Sung Tieu Künstlerin

RaBe Info: In Ihrer Ausstellung beziehen Sie sich auch auf Bern, etwa auf die Massstäbe unter dem Zytglogge, die jahrhundertelang den Handel regulierten. Daraus haben Sie die Skulpturenreihe Corrective Measures entwickelt. Was erzählen diese Stangen über Disziplin und Macht?

Sung Tieu: Mich interessiert, wie Körper sich immer wieder an abstrakte Normen anpassen mussten – in der Arbeitswelt, im Strafsystem oder auch in Migrationserfahrungen. Die historischen Massstäbe in Bern stehen symbolisch für Ordnung und Standardisierung. Indem ich diese Masse mit meinem eigenen Körper nachzeichne, frage ich: Wer darf vermessen, und wer wird vermessen? Es geht um Disziplinierung, aber auch um eine Form von Selbstermächtigung.

RaBe Info: In Ihren Arbeiten spielen Konzepte von Wissen, Disziplin und Macht eine zentrale Rolle. Wie wichtig ist dabei Michel Foucault als Referenz?

Sung Tieu: Sehr wichtig. Seine Analysen zu Biopolitik, zu Disziplin und den unsichtbaren Mechanismen von Macht begleiten mich schon lange. Besonders die „Mikrophysik der Macht“, also diese feinen, unscheinbaren Formen der Regulierung über Institutionen, Architektur oder Sprache, prägt mein Denken. Viele meiner Arbeiten setzen genau dort an.

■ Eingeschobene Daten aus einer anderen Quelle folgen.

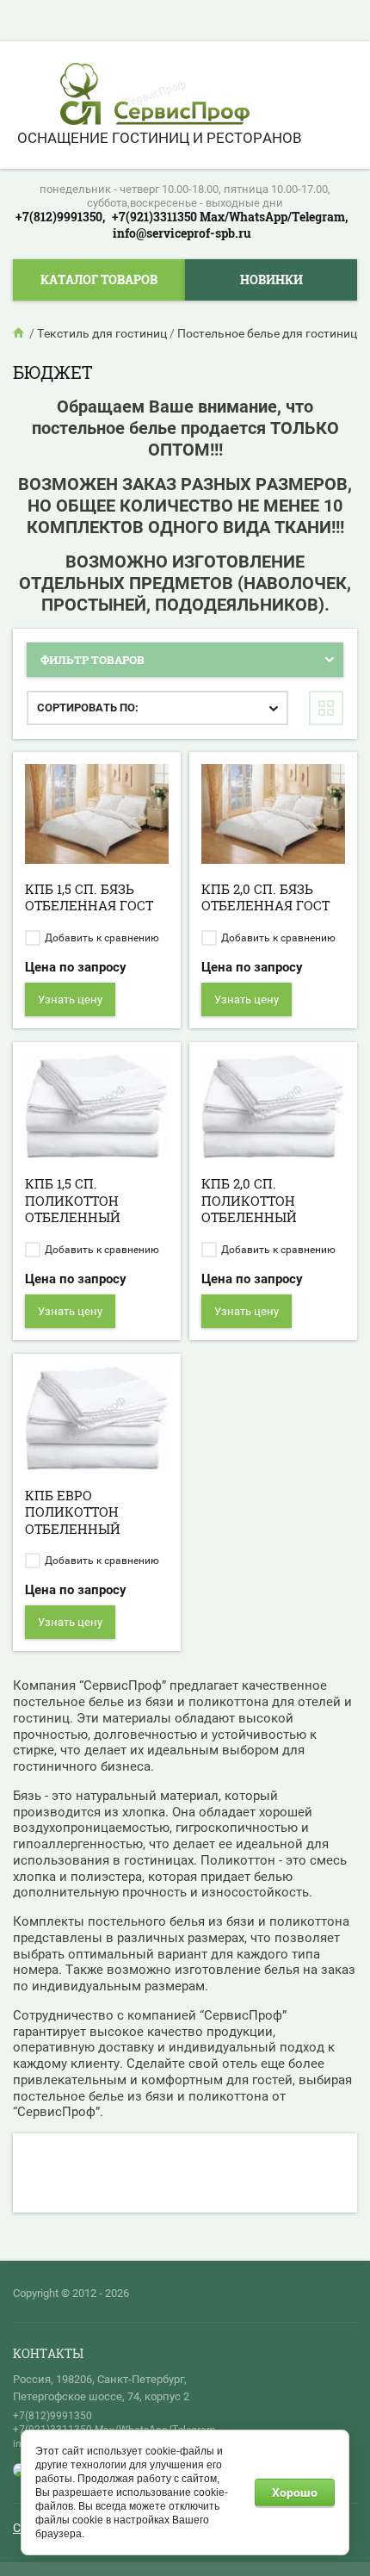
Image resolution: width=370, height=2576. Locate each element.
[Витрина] (326, 708)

«Wer darf vermessen, und wer wird vermessen? Es geht um Disziplinierung, aber auch um eine Form von Selbstermächtigung.»
Sung Tieu Künstlerin

RaBe Info: Ein weiteres verbindendes Element der Ausstellung ist die Lichtinstallation in einem satten Gelb, das die Räume durchzieht. Welche Bedeutung hat dieser Farbton?

Sung Tieu: Ausgangspunkt ist die ehemalige Flagge Indochinas: ein sattes Gelb, überlagert vom französischen Rot-Weiss-Blau. Dieses Gelb wurde vom kaiserlichen Vietnam übernommen, wo es Stolz und Souveränität symbolisierte. Bis heute sind viele öffentliche Gebäude in Vietnam in diesem Ton gestrichen. Mich interessiert diese Ambivalenz. In der Kunsthalle nutze ich Wachstumslampen, die ein künstliches, monotones Gelb erzeugen – ähnlich wie Strassenbeleuchtung. Es nimmt den anderen Farben die Kraft, schafft eine Atmosphäre zwischen Kontrolle und Überwachung, verändert sogar die Wahrnehmung der eigenen Haut. Diese körperliche Erfahrung wollte ich in die Ausstellung einbringen.

Sung Tieu in der Kunsthalle Bern

Die Ausstellung Bleed von Sung Tieu ist bis zum 23. November in der Kunsthalle Bern zu sehen.